Assignment – Sonic IDs

 50 points

Assigned: Wednesday, September 2, 2020

Due:
RAW AUDIO: Monday, September 14, 2020 (Bring the audio to class – we’ll edit in class)
FINISHED STORY: Tuesday, September 15 in Box by 11:59 pm

Your first audio story!

Goals:

  • To begin to think about what makes a compelling story
  • To practice the interview skills we discussed in class
  • To gain proficiency with the hardware and software
  • To learn to use best practices for safe reporting during a pandemic

** Following department guidelines for safe reporting is required. This means you have two options – using  a boom pole to hold the recorder or having your subject record their own audio on their phone and sending you the file. We’ll talk about this in class. **

We are going to steal from Jay Allison, one of the great audio storytellers. He produces what he calls Sonic IDs – short (30-60 second) ‘fragments’ of a person’s life.

Sonic IDs

The goal is NOT to tell someone’s whole life story in 30 seconds. It’s to find that one piece of their life, one moment, one observation that can be contained in these short, almost poems.

  • NOT A FRIEND OR RELATIVE. You MUST find a stranger (friends of friends are ok, as long as you don’t know them).
  • Interview them – get them to tell their story in rich detail. Remember that details and reflection are the keys.
  • Your interview should be 10-30 minutes long.

Tips from Transom.org students

“…search for people. Read through the classifieds and see if there’s anybody doing something strange. Or just start driving in one direction, and if you see anybody who looks salty or interesting or fun to talk to, stop and start talking to them.”

“Then, just chat about anything – their job, their childhood, what they’re passionate about. If you’re patient, the sonics should emerge naturally.”
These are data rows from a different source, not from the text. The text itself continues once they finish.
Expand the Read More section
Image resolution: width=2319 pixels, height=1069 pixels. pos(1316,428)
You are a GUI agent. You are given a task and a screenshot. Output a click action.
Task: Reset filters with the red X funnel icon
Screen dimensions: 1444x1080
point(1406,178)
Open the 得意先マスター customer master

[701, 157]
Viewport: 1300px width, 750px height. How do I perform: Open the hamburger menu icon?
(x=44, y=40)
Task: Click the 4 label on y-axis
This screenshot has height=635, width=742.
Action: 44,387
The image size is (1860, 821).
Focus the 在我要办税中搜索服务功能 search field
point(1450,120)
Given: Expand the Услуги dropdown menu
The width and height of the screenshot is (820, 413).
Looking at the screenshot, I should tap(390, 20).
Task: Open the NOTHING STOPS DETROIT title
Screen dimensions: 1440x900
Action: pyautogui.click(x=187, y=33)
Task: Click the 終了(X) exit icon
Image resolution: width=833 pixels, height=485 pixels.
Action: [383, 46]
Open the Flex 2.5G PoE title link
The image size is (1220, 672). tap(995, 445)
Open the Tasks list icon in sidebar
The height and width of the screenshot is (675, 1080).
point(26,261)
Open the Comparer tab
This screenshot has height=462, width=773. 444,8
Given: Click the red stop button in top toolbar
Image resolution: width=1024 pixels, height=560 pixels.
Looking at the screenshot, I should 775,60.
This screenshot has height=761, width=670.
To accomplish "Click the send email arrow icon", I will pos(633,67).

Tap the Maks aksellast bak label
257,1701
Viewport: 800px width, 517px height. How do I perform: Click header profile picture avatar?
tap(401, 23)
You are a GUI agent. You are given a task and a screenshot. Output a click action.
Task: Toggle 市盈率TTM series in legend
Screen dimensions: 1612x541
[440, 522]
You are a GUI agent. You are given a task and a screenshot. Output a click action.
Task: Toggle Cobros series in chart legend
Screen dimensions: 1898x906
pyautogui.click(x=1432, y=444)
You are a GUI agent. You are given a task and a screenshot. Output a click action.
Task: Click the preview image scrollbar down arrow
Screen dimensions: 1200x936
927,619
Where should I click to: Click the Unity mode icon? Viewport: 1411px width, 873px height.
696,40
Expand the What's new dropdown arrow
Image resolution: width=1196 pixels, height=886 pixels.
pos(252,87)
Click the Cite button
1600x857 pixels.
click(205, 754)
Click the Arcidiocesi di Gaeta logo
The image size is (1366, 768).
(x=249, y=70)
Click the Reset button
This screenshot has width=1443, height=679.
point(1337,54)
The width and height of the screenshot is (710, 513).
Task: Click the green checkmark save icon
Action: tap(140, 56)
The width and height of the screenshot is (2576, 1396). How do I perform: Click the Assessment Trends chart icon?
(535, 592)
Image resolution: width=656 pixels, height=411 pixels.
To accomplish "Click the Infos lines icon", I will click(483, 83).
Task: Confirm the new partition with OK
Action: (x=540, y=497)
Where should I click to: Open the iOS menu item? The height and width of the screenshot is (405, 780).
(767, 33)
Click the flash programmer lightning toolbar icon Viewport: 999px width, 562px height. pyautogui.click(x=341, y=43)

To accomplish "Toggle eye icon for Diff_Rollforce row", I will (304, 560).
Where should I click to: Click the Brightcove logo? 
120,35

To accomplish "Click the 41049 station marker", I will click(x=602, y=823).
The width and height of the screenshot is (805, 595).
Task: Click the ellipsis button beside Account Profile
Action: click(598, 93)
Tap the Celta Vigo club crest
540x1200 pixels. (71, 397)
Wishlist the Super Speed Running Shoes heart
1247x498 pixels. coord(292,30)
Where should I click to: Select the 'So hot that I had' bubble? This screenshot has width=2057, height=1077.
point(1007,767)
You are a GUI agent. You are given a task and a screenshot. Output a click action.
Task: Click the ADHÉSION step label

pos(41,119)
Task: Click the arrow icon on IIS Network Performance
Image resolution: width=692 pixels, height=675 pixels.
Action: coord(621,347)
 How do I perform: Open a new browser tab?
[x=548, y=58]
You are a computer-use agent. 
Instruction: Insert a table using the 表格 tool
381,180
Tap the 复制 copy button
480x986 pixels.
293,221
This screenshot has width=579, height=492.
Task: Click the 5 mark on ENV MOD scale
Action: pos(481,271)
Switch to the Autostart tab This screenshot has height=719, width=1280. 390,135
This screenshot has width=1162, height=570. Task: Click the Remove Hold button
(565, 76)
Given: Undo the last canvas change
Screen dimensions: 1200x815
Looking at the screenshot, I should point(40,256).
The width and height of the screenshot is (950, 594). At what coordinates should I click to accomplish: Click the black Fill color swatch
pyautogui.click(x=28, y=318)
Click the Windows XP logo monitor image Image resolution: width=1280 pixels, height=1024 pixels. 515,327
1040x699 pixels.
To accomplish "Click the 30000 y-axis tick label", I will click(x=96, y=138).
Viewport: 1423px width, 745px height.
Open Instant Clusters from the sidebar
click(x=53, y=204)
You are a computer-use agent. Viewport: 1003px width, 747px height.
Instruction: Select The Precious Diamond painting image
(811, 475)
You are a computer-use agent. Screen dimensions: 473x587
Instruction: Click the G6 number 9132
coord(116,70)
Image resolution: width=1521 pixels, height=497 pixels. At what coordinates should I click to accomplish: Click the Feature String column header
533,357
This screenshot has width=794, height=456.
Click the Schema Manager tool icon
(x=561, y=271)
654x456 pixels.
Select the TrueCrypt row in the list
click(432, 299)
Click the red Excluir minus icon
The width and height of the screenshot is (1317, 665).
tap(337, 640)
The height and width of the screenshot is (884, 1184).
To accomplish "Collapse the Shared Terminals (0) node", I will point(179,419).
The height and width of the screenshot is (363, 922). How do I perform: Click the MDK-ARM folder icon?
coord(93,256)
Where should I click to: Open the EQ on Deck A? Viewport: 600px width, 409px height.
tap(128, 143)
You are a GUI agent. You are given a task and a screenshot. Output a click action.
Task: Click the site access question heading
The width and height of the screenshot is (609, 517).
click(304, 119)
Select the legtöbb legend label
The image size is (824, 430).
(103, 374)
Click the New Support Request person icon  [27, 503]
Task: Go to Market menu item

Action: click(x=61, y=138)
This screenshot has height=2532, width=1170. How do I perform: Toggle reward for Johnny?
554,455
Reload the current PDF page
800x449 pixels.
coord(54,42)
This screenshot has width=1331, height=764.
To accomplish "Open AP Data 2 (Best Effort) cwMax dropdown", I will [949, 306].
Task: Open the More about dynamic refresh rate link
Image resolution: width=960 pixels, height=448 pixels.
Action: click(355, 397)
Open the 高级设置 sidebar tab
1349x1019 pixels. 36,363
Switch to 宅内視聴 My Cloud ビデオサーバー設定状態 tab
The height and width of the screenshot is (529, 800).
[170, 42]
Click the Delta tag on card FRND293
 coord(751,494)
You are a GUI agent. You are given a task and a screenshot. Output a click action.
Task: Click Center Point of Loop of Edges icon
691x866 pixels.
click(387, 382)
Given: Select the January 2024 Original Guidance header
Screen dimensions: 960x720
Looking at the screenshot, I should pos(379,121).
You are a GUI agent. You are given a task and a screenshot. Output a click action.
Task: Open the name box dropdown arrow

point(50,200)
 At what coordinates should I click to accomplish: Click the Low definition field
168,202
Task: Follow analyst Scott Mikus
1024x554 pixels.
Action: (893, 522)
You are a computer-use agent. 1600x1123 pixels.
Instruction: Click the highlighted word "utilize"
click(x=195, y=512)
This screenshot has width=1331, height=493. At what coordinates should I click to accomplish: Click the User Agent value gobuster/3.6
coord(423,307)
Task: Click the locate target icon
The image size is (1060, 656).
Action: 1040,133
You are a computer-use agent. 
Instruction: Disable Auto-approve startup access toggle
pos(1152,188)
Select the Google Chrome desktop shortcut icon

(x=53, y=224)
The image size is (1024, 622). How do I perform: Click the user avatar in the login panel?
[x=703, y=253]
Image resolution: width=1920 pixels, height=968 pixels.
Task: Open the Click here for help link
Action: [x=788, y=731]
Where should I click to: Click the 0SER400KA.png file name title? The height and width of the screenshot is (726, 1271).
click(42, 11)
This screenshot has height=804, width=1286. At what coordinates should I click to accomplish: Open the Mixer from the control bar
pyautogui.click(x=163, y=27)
“Sonics go somewhere. The beginning matters, but it is the destination that delivers.”

“A warning that sonic collection can become addictive. If you’ve such tendencies, be sure to carry your gear with you at all times, force yourself to go and chat to that curious person (even though you really could just walk away), and for the sake of all womenkind – get that microphone in close!”

“A few lessons I learned from sonics are ones that I learn each time I set out to make radio: don’t apologize, let your curiosity lead you, and be open to the potential wonder that a passing stranger is eager to unleash into your recorder.”

Objectives:

  1. Good, clean, rich audio quality
  2. Compelling story
  3. A finished piece told ONLY in the voice of your subject. I DON’T want to hear your voice at all in the finished audio
  4. An accompanying text document that serves as an introduction and gives context to the story. (If you listen to the Sonic ID examples, the text would mirror the introduction Jay Allison makes to each ID)

Grading:

  1. Is the audio quality technically strong
  2. Is the editing smooth and invisible and natural sounding
  3. Is it interesting!!!! Does it make sense
  4. Did you spend enough time in the interview to get good rich interesting information
  5. Does your Text story enhance the audio,and follow AP style
  • Maximum Length of final piece: 30 seconds not 31

upload your entire project folder with raw video, your finished, edited .mp3 file and your text story on the server named:
YourFirstName_YourLastName__sonic_SubjectName.mp3
YourFirstName_YourLastName__sonic_SubjectName.doc

For every assignment, you must also turn in a text story to accompany your multimedia. These can be short, a paragraph or two. They are NOT an explanation of what you did. They are a news story that supports your multimedia – perhaps adding details or facts that didn’t make the multimedia (or in this case audio). They are the introduction that someone might read before clicking to play your story.